Admittedly, Ilya Kabakov makes an unlikely poster boy for an art-world bacchanalia (despite setting a roughly five-million-dollar auction record last February with his work Beetle). Nevertheless, he was the center of attention last week, with the retrospective marking his first exhibition in Russia after twenty years abroad. Add the Midas touch of Zhukova and Abramovich, Russia’s golden couple (second, perhaps, only to Medvedev and Putin), and suddenly a long-overdue retrospective became the social event of the season. Even as Russian markets made their dramatic midweek dive, the so-called oligarchs appeared unfazed, eager to follow Abramovich’s lead in investing in contemporary art. At the Monday preview of the Kabakovs’ most recent work, The Gates, in the Pushkin Museum of Fine Arts, one famous Russian collector wryly nudged another, only half in jest: “Have you bought anything yet?” Meanwhile, across the room, foreign gallerists congregated over photocopied face books, carrying on whispered debates over “which one’s the oligarch?”

Left: Artist Takashi Murakami. Right: Artist Aaron Young with motorcyclists. (Photos: Billy Farrell/Patrick McMullan)

While anticipated to be the splashier event, the Tuesday afternoon opening of two projects—An Alternative History of Art and Red Wagon—at the Garage was remarkably sedate, as the crowd wandered reverently through the newly renovated halls of the former Melnikov Garage.
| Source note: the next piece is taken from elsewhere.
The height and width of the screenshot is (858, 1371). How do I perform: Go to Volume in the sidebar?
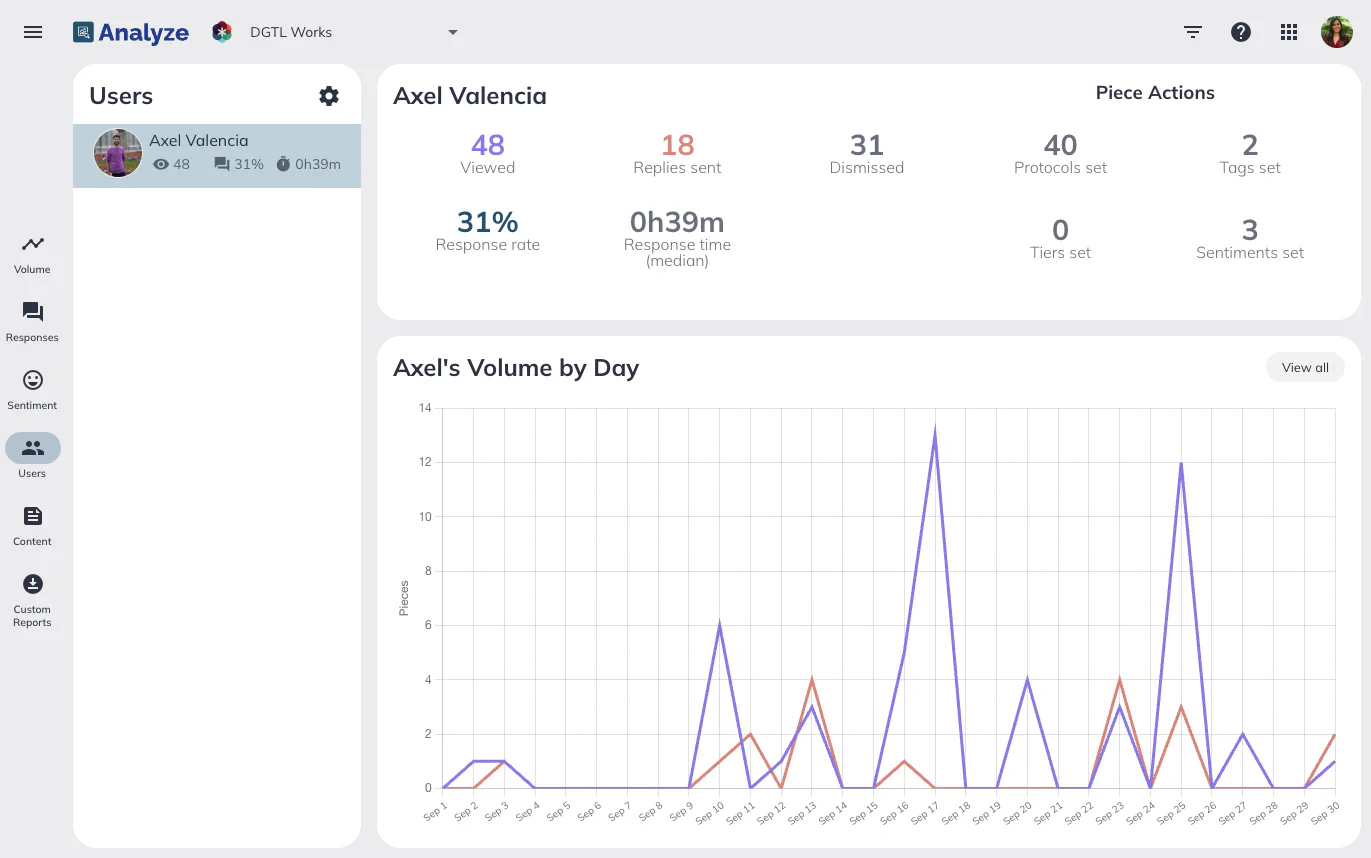tap(33, 254)
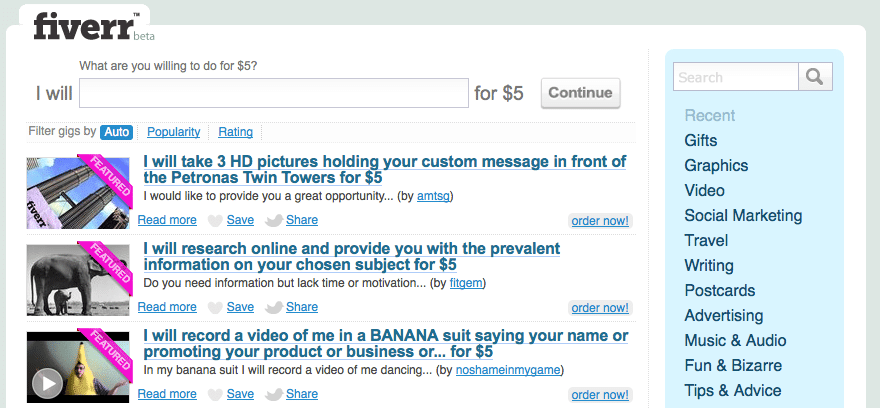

Those who could get past the notoriously tight security celebrated in the enormous main hall, sipping champagne and eying the closed-off café section where the chosen few were granted an audience with the Kabakovs, as well as a firsthand glimpse of Zhukova and Abramovich. The truly lucky were granted invitations to a private dinner, hosted by Zhukova and Emilia Kabakova, where a mixed crowd of collectors, scholars, and socialites nibbled on hummus and tried their hand at toasting with vodka (perhaps a bit too enthusiastically, from the look of the few who made it to the next morning’s symposium, huddling over their coffee cups while, onstage, Robert Storr, Boris Groys, and Katya Degot traded takes on the Kabakovs). On Wednesday, the last three of the Kabakovs’ installations opened at the Winzavod Center for Art, a converted wine factory now host to much of the Moscow art world. There visitors could engage with Ilya Kabakov’s Life of a Fly and Game of Tennis in a more intimate setting, as well as pass through the Toilet, an installation in which a public toilet is transformed into an impromptu communal apartment.

The scholarly tone of these exhibitions aside, those who came expecting a party were not disappointed. The events at the Winzavod were immediately followed by the opening of “For What You Are About to Receive,” Gagosian’s second exhibition in Moscow. (The first took place last fall in the posh Barvikha Luxury Village outside of town.) Located in the former Red October Chocolate Factory in the very heart of the city, the exhibition was divided between a sampling of the gallery roster and a condensed history of abstraction (which juxtaposed, for instance, a Jackson Pollock painting with a Takashi Murakami and concluded with six never-before-exhibited works by Cy Twombly). Artists including Murakami, Anselm Reyle, and Piotr Uklanski were on hand for the elite meet-and-greet.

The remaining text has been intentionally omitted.